Pourquoi est-ce que je vous parle de philosophie sur un blog concernant la culture générale pour les enfants ?

Eh bien, je vais laisser la parole à Frédéric Lenoir, philosophe et écrivain, que j’ai eu la chance d’interviewer lors d’une soirée organisée par l’association SEVE (Savoir Etre et Vivre Ensemble) qu’il a créé pour développer les ateliers philo à l’école, et dont j’ai suivi la formation l’année dernière pour la proposer à mes élèves !

« Je trouve que la transmission d’une culture générale est très importante, que ce soit la connaissance de l’histoire, de la géographie, des enjeux géopolitiques, des arts, parce que c’est vraiment ce qui nous permet d’avoir un esprit ouvert à la multiplicité des connaissances que l’humanité a acquises.
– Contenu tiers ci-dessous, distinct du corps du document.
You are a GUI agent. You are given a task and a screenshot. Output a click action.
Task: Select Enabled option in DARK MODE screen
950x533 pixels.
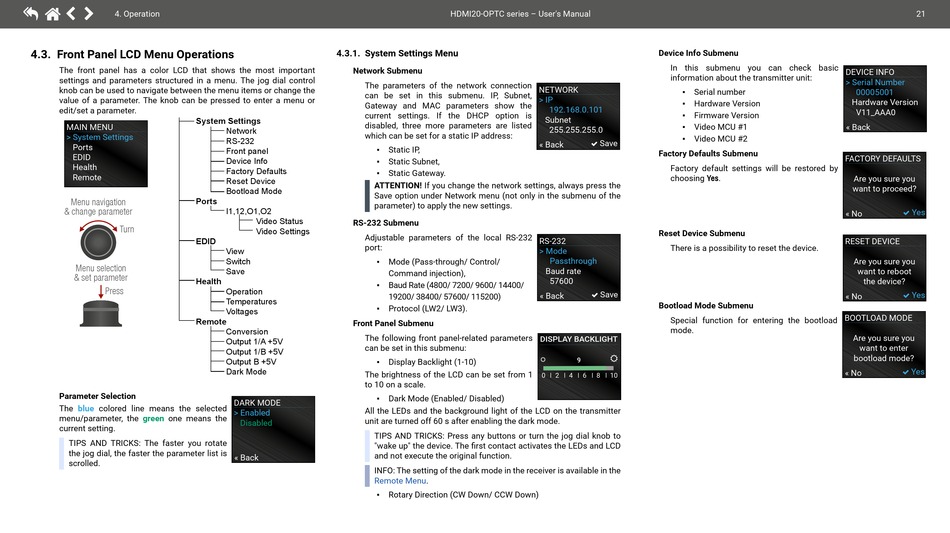(254, 413)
En même temps, ce n’est pas la même chose que la philosophie, puisque la philosophie c’est développer une réflexion personnelle. Il y a des gens qui ont une culture générale extraordinaire et qui n’ont pas une idée personnelle. Et à l’inverse, vous avez des gens qui ont des idées personnelles très fortes, mais parce qu’ils manquent un peu de culture générale, ils n’arrivent peut-être pas assez à les confronter à d’autres qui ont été exprimées. 

Donc je trouve qu’il faut les deux ! La philo a besoin de la culture générale pour ne pas répéter, ou rechercher, indéfiniment des choses qui ont déjà été trouvées, et la culture générale a besoin de la philosophie, pour que les individus ne se contentent pas d’être des répétiteurs, comme des bons élèves, mais s’interrogent sur le sens de tout cela, et essaient de tenir compte de l’histoire, du passé, de notre connaissance pour essayer de s’améliorer !

Donc c’est un équilibre entre les deux qu’il faut ! »

Merci Monsieur Lenoir d’apporter de l’eau à mon moulin !

 

« Les enfants sont tous philosophes, seuls certains le demeurent » – Michel Onfray

Oui, me direz-vous, c’est très intéressant tout cela, mais comment faire de la philo avec mes enfants alors que je ne suis pas philosophe, et que je n’écoutais rien en terminale et que j’ai eu 4 à ma dissertation au Bac… Bouhouhou…

D’abord, rassurez-vous, la philo pour enfants n’a rien à voir avec un cours de philosophie, encore moins un cours d’histoire de la philo ! 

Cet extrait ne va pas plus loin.